Diversidade é uma das palavras que define muito bem o Mercado Público. Ao longo da sua história, o local ficou conhecido por ser um verdadeiro centro de compras, abrigando uma grande variedade de produtos. Na década de 1970, entre o peixe fresco e o colorido das frutas, existiu um espaço voltado não somente para o comércio, mas, também, para troca de ideias e discussões: a velha Livraria Coletânea.

 

 

Livraria Coletânea, 1976. Fonte: mercadopublicodeportoalegre.wordpress.com

Quando se localizava na Rua da Praia, quase em frente à Praça da Alfândega, a Livraria Coletânea era conhecida por ser estreita — ocupava pouco mais que um corredor — e por trabalhar com livros de Ciências Sociais.
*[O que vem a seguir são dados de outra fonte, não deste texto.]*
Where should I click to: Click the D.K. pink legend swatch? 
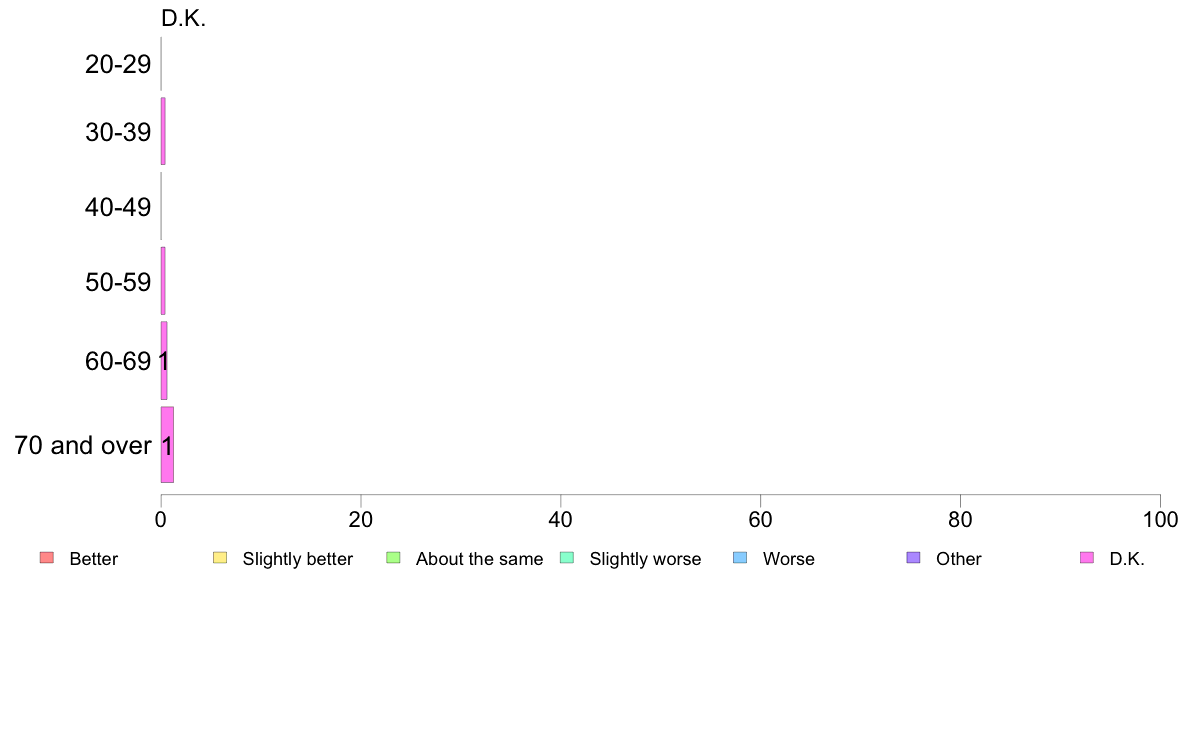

Além disso, era o lugar para quem quisesse encontrar jornais da chamada imprensa alternativa, em meio à censura e à repressão do Regime Militar vigente no país. Em 1977, após entrar em um período de decadência, a livraria passou a ocupar os altos do Mercado, sendo administrada por Iolanda Saldanha. O selo que vinha colado nos livros indicava o endereço: “Mercado Público, 62, sala 2”.

O escritor José Weis trabalhou na Coletânea logo que a livraria começou a funcionar no Mercado. Na edição nº 2 do Jornal do Mercado, de novembro de 2007, ele relatou como estava o país na época e de que modo a Coletânea se portava perante isso: “Aquele verão de 1977 foi dos mais porto-alegrenses. O clima abafado não era apenas meteorológico. […] Mesmo em tempos de repressão, havia espaços de resistência democrática. A Coletânea era um destes lugares em que poderia respirar uma literatura mais crítica e comprar jornais como Pasquim e Opinião”.

No espaço da livraria também eram promovidas noites de autógrafos e era feita uma venda clandestina do livro “As veias abertas da América Latina” (1971), de Eduardo Galeano, para driblar a repressão. “A Coletânea daqueles tempos, se mudou de endereço, não perdeu a ousadia. Há muitas histórias dos tempos em que o Mercado Público contava com uma livraria com estilo e originalidade, a inesquecível Coletânea dos anos de 1970.”